El jefe, el que decide y señala el camino; el que impone y resuelve el destino de los demás. En fin, el que logra sumisión. Ese personaje es el que explica la verdadera índole del poder. En él radica el secreto de la compleja sicología de la servidumbre. Ese personaje está en el vértice de las dictaduras y en la cumbre de las democracias. Es el quien porta las coronas y lleva los estandartes, el quien marca el acento de los himnos, quien santifica las ideas, legitima las estructuras, y usa como vestuario de ocasión las constituciones.
En ese proceso de evasión de la realidad en que viven sumergidos casi todos los teóricos del poder, está casi ausente el estudio de caudillos y jefaturas como fenómeno dominante. Politólogos y otra suerte de intelectuales han preferido mirar a otra parte e inventar, como consuelo, la teoría de las instituciones; han resuelto por miedo, ceguera o compromiso, especular sobre la presunción soberanía popular y rizar el rizo del cuento de la representación, Y han ignorado lo que en América Latina es la realidad dominante: la voluntad de concentradora de un hombre, la fuerza de dominación de un personaje y sus nocivos efectos sobre los derechos y las libertades.
La Argentina es un buen ejemplo de cómo los caudillos, en último término, son la única verdad política tras los oropeles de patrias y democracias en que son tan fértiles los discursos de los demagogos al uso. La Argentina -su historia- es un caso extremo que explica las formas de encubrimiento que la democracia plebiscitaria inventa para enmascarar el populismo y agazapar los antiguos caciquismos, que prevalecen desde antiguo en la cabeza y en el corazón de las masas. Cristina Fernández, al posesionarse como presidenta reelecta de ese país, juró por “Él” y después por la Constitución. “Él”, a quien la presidenta convocó en tan solemne ritual como el dios tutelar, no era, por cierto, la institución republicana, ni era el pueblo. Era, el último caudillo peronista, su esposo Néstor Kirchner. Es decir, la sombra heredada de la magia, del carisma, de la política sentimental.

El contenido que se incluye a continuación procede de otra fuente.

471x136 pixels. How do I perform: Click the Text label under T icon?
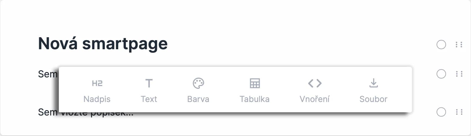(149, 99)
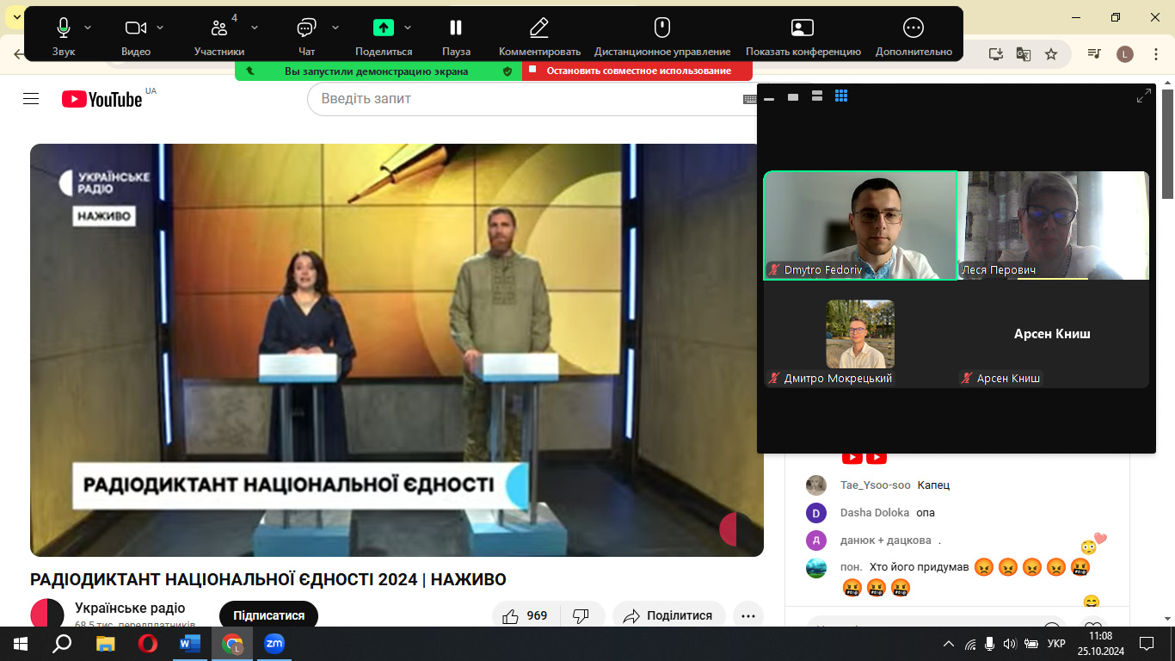This screenshot has width=1175, height=661.
Task: Stop sharing via Остановить совместное использование
Action: [637, 71]
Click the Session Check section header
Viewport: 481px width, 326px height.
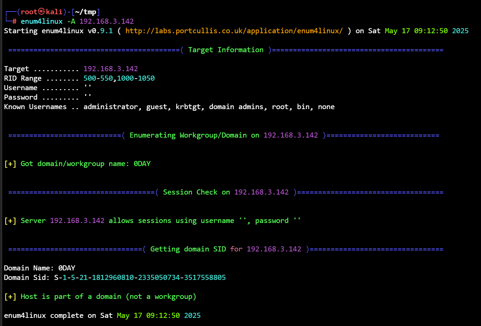(226, 192)
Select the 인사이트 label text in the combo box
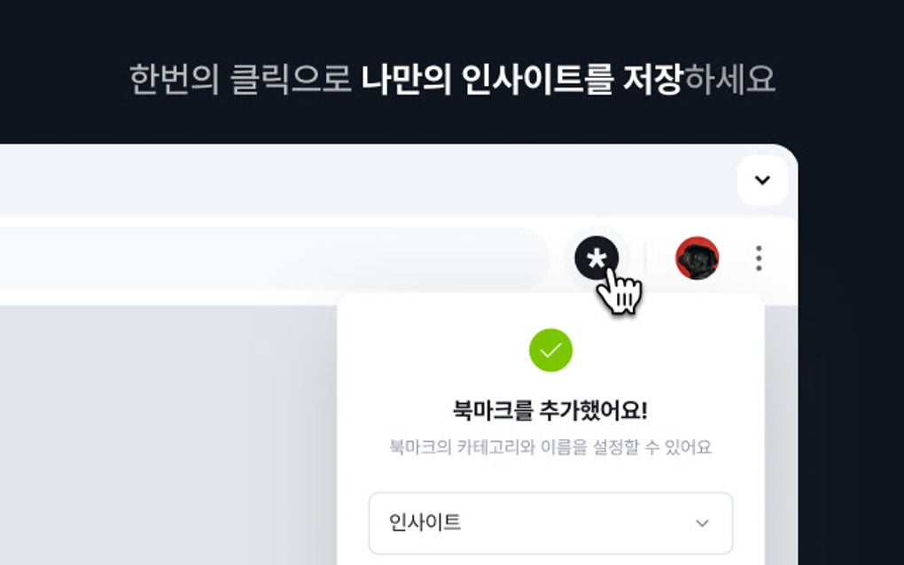The image size is (904, 565). (x=425, y=522)
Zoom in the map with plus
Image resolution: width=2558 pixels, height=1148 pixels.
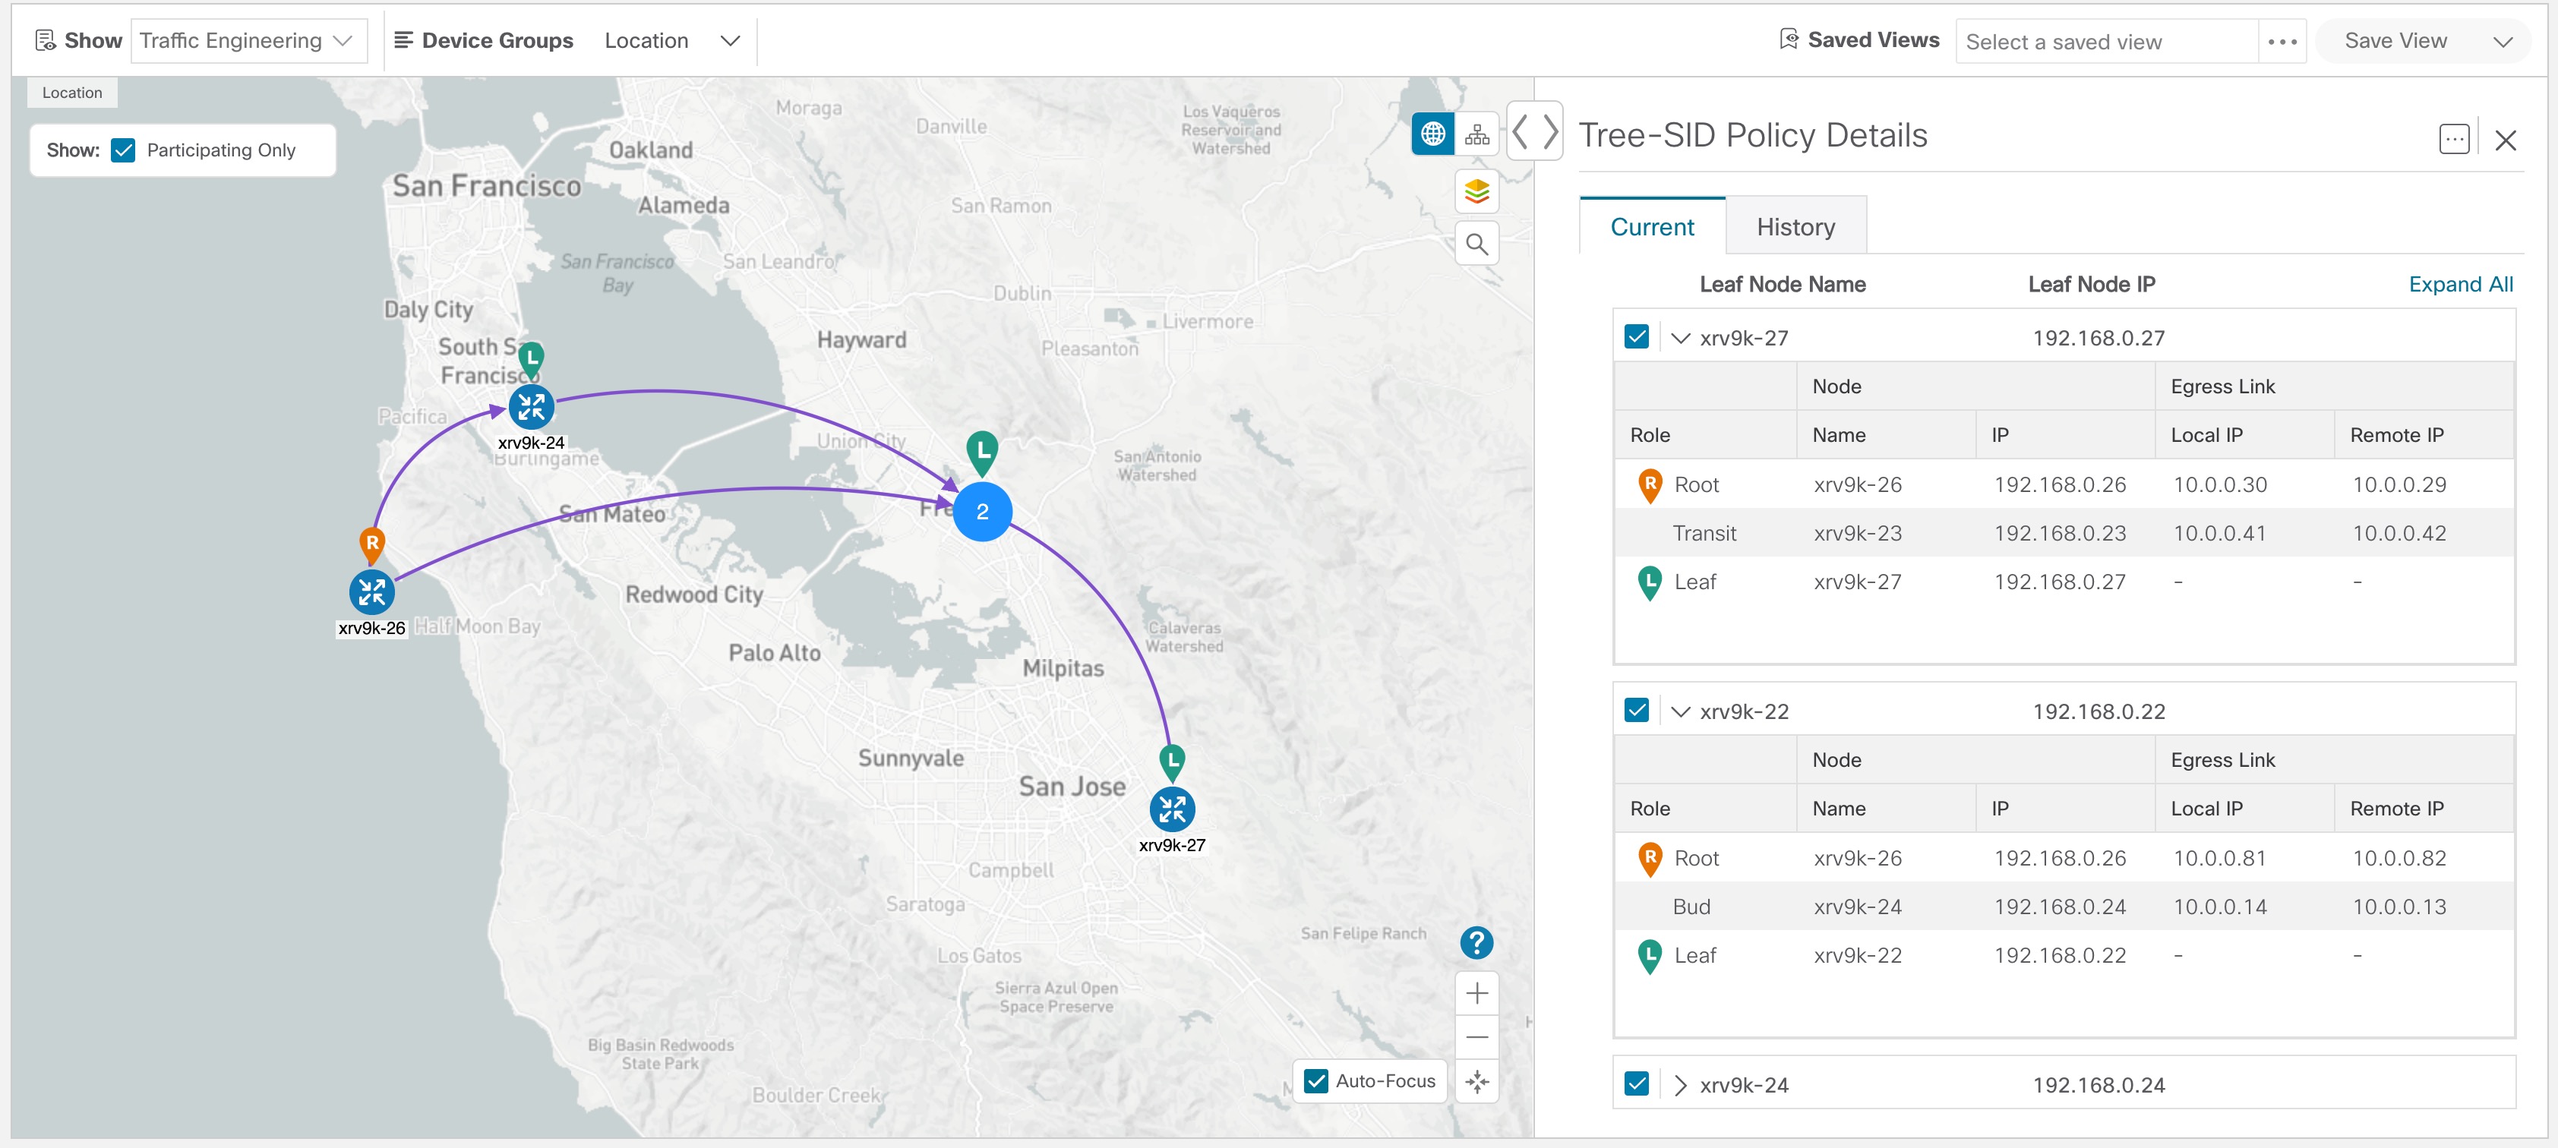click(1477, 993)
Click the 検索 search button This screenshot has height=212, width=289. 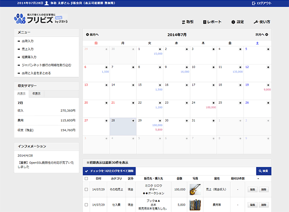(x=264, y=171)
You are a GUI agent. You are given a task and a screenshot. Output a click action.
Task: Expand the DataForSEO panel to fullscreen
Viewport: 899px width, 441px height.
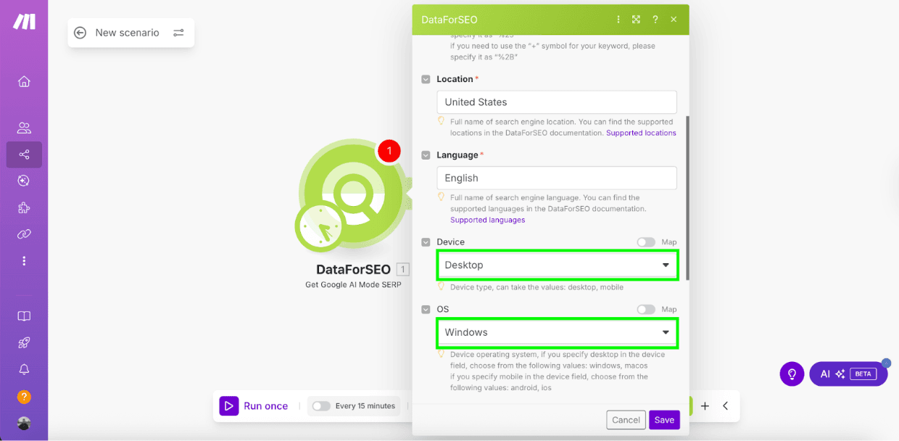coord(636,20)
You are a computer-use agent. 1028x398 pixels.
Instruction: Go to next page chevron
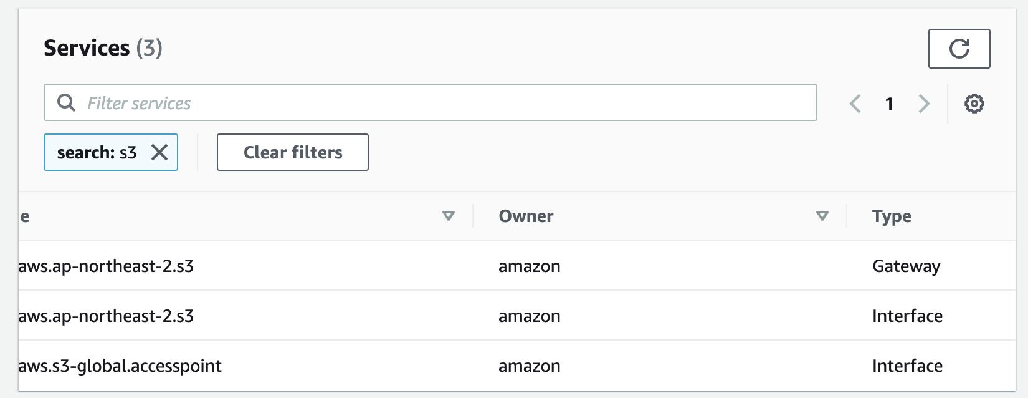point(924,104)
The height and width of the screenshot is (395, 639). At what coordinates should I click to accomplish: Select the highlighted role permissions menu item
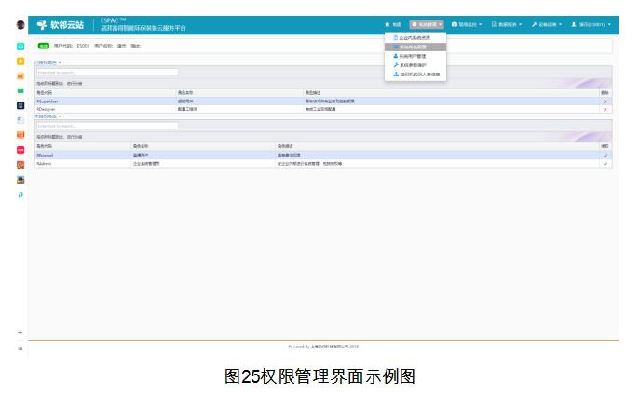pyautogui.click(x=415, y=47)
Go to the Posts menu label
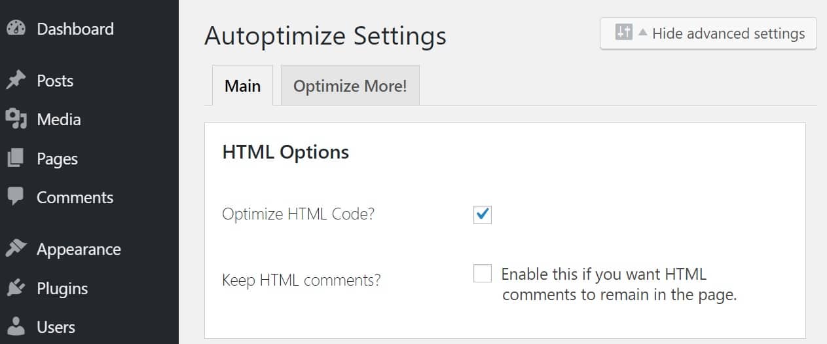Viewport: 827px width, 344px height. click(55, 81)
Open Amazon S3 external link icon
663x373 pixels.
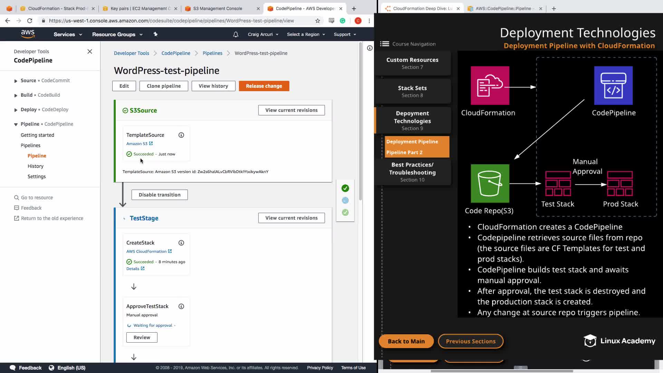coord(151,143)
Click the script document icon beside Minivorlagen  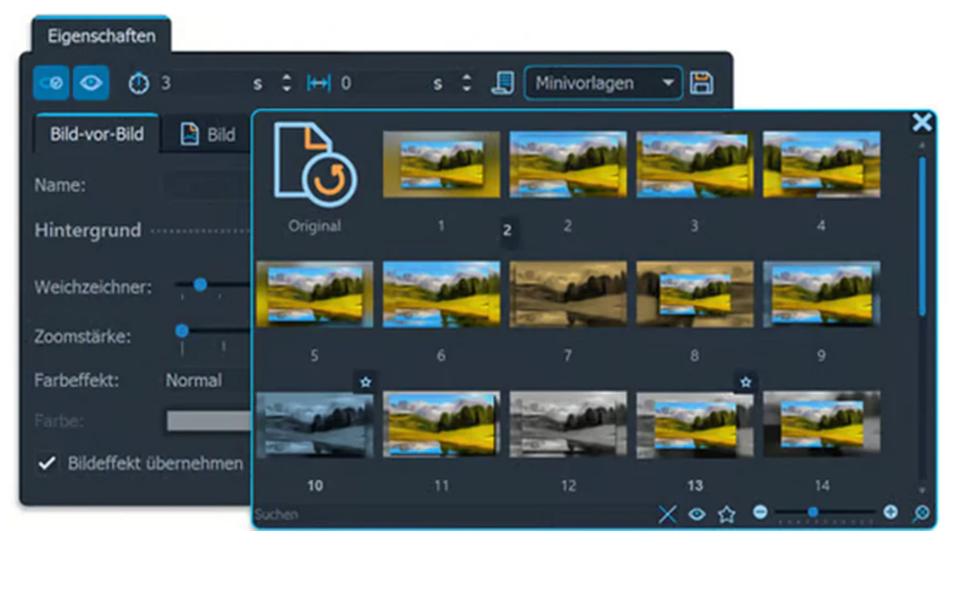tap(503, 84)
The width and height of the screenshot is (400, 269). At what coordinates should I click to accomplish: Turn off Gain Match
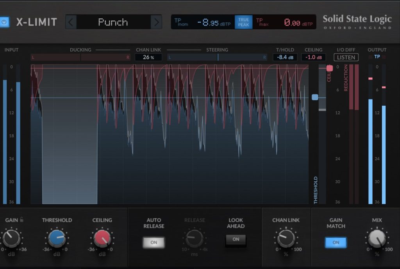coord(336,242)
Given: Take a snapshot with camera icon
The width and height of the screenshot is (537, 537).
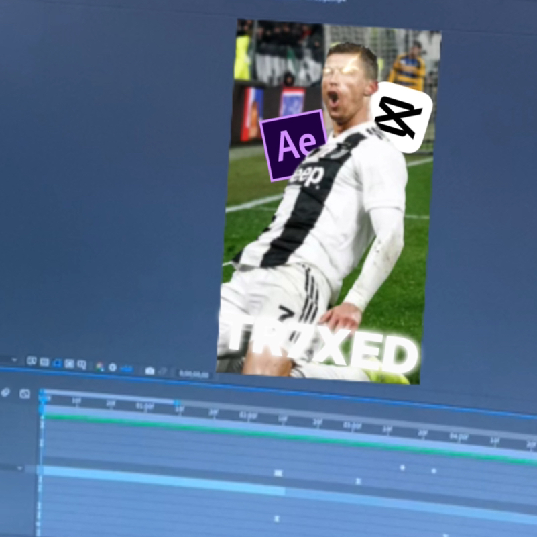Looking at the screenshot, I should [150, 371].
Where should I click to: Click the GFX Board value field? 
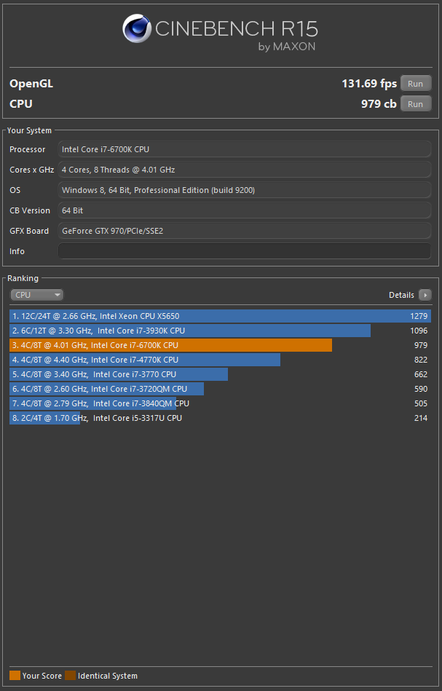tap(244, 231)
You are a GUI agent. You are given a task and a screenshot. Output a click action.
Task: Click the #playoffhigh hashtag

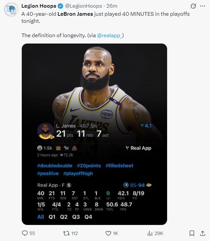79,173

Y “Él”, a su vez, fue descendiente político de Juan Domingo Perón y de la inefable Evita. Y, por supuesto, tras Perón, están los viejos caudillos provinciales, los “padrecitos”, están Facundo, Rosas, el Chacho Peñaloza y un largo etcétera que se remonta hasta los orígenes caciquistas que son comunes a toda la historia latinoamericana, esa novela de jefes, de cortesanos y de masas que aplauden.
Cada país tiene su historia de caudillos, de “gendarmes” necesarios”, de seres “portentosos”, casi dioses, que han encarnado la autoridad, han anulado al Estado y han endiosado la obediencia. Que han hecho de la adoración a la jefatura la razón de ser de la vida de las masas, y de la obediencia, el paz y salvo para ser parte de la patria boba.